I’m still learning how to talk about my feelings without being embarrassed by them. Like: It’s one thing to feel things and another to try to explain them, seriously, to people who may or may not think you’re making things up for attention, which is probably my worst ever fear. But for what it’s worth, I really am trying to be better. Earlier I went down to the kitchen to find that there was fresh bread on the counter, not one but three different kinds, and I thought to myself that this is what life is worth living for, the luxury of carbohydrates. And I called my grandparents and told them I loved them, and started re-reading Harry Potter, and my right hand managed through the first part of Clair de Lune. And so it would be a shame to die today, when there are so many things to look forward to, so many things left unfinished. But therein lies the good news: you will not.

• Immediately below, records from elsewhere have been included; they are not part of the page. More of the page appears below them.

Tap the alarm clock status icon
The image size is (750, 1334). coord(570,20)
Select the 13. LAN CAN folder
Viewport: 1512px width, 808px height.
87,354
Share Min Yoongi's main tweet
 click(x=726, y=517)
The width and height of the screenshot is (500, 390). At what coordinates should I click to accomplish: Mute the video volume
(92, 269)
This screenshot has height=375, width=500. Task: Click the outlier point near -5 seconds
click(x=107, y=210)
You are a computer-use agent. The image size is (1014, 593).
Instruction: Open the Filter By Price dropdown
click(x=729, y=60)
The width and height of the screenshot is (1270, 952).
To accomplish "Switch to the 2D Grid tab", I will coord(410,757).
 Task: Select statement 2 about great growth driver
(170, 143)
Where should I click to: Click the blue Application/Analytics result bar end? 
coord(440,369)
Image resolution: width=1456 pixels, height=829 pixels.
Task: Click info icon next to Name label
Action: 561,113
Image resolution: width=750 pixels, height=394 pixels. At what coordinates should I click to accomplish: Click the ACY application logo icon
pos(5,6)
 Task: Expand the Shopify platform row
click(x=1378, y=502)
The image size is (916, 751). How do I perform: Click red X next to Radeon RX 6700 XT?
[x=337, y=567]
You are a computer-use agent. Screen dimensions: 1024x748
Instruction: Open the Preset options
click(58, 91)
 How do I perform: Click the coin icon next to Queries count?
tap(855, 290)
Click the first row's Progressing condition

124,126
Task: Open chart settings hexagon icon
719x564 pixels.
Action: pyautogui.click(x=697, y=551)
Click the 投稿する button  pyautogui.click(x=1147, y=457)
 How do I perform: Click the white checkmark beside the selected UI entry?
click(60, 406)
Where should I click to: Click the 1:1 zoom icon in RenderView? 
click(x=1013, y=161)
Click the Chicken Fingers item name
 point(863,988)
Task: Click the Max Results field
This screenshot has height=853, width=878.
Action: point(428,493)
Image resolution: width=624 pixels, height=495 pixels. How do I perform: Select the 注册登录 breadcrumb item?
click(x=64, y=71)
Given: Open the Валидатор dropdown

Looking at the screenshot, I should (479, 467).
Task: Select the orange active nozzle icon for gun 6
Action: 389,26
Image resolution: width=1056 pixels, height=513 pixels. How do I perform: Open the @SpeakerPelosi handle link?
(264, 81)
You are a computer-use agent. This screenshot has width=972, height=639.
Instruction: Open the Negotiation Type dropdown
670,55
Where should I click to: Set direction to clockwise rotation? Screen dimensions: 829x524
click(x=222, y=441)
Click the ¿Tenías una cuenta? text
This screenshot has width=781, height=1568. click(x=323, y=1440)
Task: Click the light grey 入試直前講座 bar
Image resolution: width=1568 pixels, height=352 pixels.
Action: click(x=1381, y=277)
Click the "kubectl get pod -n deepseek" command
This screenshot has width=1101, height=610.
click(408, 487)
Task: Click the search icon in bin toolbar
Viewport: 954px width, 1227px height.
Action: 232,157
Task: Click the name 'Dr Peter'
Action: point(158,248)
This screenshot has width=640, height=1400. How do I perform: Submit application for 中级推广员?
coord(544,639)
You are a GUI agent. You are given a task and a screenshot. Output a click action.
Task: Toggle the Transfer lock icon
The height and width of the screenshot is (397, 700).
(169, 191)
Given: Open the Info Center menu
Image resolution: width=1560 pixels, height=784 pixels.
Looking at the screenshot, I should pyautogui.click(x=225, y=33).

Today I washed my hair, and ate dinner that was prepared for me by the people I love, and I doom-scrolled through TikToks but did it lying beside my mom. I watched Gilmore Girls with my grandma and we said yes, yes, that’s so us, and I listened to my brother laugh while playing his video games. I changed my band-aid. I cried for a bit. I thought about death, but I thought about life, too. It was a good day of nothing, and I’m glad to have had it.

There’s still blood on my sock drawer. It looks a little like a comet, like a teardrop, like a wishing star. I’ll wipe it down first thing tomorrow. It will still be there, and anyway, so will I.